### Task
Where the line containing "Enable the Stress FPU checkbox" appears in the records below, begin there and write out each line exactly until the last one, and nothing more.

### Records shown
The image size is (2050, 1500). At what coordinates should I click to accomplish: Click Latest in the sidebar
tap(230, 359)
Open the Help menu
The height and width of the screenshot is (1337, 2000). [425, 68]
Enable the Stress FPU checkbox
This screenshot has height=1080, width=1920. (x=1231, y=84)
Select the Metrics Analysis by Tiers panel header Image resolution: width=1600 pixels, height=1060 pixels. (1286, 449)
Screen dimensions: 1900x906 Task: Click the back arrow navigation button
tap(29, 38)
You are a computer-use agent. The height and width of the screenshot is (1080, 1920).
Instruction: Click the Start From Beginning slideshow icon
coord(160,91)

### Exercise output
Enable the Stress FPU checkbox
This screenshot has height=1080, width=1920. (x=1231, y=84)
Select the Metrics Analysis by Tiers panel header Image resolution: width=1600 pixels, height=1060 pixels. (1286, 449)
Screen dimensions: 1900x906 Task: Click the back arrow navigation button
tap(29, 38)
You are a computer-use agent. The height and width of the screenshot is (1080, 1920).
Instruction: Click the Start From Beginning slideshow icon
coord(160,91)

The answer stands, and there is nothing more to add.